**INPUT DATA**
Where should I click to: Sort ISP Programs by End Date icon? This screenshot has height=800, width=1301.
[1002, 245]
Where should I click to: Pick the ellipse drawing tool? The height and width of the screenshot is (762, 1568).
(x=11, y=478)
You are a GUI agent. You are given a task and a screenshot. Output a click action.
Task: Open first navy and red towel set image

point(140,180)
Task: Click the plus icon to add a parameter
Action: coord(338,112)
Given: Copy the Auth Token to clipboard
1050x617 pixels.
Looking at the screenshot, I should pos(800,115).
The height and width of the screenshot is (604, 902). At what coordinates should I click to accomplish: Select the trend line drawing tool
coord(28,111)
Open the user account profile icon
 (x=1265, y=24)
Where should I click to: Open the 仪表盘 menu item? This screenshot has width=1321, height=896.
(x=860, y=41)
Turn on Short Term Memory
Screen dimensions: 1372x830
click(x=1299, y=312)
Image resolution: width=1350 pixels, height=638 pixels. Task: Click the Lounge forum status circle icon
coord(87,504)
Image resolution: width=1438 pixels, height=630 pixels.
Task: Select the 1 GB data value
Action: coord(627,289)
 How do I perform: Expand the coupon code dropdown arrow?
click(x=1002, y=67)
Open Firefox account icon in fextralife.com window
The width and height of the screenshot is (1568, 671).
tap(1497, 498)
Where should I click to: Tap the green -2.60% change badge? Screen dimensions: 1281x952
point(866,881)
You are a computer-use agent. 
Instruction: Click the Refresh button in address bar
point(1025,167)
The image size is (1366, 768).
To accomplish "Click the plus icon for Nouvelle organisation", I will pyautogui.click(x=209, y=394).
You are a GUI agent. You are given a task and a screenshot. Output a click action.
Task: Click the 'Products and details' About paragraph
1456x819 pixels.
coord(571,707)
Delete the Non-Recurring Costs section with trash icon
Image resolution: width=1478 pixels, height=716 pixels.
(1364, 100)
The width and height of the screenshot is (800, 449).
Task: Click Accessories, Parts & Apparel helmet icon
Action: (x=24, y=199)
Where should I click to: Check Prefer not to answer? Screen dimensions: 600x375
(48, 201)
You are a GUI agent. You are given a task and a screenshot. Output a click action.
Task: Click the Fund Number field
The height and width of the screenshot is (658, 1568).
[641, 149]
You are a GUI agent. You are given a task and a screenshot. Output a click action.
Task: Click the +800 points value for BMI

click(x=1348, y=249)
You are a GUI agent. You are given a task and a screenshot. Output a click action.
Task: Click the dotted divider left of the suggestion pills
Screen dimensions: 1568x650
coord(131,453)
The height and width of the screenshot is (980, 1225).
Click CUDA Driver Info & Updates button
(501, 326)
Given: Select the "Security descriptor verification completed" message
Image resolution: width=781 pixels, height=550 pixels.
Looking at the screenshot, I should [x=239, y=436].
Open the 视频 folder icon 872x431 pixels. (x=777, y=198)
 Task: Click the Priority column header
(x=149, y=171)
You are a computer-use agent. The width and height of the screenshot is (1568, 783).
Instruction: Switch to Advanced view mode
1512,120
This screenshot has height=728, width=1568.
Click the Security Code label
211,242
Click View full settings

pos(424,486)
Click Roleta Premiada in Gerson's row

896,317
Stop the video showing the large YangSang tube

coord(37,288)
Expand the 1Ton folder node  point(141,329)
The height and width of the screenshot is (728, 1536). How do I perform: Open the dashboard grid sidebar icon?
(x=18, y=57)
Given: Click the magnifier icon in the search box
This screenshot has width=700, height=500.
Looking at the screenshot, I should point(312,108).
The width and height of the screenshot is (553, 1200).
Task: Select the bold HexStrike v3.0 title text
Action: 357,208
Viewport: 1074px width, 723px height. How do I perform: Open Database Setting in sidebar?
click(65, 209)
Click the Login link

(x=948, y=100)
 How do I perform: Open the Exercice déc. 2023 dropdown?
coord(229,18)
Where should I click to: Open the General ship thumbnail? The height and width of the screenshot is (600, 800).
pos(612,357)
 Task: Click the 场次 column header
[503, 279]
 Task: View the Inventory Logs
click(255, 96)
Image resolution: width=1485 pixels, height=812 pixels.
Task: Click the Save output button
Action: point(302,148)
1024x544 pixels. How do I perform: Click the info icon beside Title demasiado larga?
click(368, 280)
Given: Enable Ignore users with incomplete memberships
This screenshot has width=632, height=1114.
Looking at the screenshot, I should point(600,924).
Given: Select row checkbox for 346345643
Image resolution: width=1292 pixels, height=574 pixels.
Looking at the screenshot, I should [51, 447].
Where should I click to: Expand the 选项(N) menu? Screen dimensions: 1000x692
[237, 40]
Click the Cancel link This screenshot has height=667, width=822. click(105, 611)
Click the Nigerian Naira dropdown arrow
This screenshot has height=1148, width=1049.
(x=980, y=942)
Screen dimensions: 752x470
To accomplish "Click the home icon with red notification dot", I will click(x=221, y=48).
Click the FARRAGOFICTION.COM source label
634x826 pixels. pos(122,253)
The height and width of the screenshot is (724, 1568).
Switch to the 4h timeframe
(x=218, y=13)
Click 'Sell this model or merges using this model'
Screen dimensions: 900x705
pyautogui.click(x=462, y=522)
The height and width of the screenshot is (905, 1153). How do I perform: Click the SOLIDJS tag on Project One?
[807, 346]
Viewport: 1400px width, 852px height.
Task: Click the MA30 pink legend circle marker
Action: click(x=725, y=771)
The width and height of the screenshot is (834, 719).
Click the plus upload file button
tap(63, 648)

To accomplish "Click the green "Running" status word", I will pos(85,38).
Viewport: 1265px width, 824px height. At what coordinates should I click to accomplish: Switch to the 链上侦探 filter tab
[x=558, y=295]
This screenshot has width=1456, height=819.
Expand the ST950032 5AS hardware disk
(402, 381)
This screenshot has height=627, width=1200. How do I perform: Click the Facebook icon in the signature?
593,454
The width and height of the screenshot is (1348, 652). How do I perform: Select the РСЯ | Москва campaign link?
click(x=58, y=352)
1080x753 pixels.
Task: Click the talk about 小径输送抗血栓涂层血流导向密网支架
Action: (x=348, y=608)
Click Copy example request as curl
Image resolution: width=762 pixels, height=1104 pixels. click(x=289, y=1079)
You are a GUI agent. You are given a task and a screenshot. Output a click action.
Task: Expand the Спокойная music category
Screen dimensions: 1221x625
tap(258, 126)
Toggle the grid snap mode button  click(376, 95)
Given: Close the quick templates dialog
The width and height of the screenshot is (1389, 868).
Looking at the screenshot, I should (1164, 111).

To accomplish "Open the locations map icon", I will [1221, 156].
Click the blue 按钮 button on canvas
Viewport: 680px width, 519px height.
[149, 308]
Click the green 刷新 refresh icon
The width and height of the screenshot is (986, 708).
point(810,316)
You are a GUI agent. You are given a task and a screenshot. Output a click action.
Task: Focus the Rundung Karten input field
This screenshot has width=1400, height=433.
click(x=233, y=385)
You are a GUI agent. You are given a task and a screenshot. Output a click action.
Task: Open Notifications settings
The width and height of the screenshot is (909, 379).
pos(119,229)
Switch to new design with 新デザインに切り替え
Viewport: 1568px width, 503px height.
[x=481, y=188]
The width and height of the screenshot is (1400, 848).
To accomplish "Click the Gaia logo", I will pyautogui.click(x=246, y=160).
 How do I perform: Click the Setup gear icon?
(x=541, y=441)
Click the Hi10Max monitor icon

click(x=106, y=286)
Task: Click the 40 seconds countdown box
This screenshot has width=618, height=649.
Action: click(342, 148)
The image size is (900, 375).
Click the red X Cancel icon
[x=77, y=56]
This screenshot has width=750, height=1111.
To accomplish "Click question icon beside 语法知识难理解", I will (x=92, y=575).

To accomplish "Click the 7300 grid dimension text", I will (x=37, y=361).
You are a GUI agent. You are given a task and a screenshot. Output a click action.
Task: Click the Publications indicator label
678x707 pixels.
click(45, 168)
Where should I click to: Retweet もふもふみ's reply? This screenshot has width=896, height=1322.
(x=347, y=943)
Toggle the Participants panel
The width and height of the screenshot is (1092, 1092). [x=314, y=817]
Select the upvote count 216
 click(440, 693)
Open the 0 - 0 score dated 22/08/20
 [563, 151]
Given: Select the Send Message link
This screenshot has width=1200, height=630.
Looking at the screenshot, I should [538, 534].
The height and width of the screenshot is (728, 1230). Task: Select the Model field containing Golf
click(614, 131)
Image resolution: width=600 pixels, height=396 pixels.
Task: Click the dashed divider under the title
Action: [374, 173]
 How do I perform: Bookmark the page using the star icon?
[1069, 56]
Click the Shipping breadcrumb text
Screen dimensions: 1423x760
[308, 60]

**EXERCISE PROMPT**
Look through the entries and copy every line in which the string "computer" appears.

**ANSWER BELOW**
You are a computer-use agent. 
You are a computer-use agent. The width and height of the screenshot is (1568, 783).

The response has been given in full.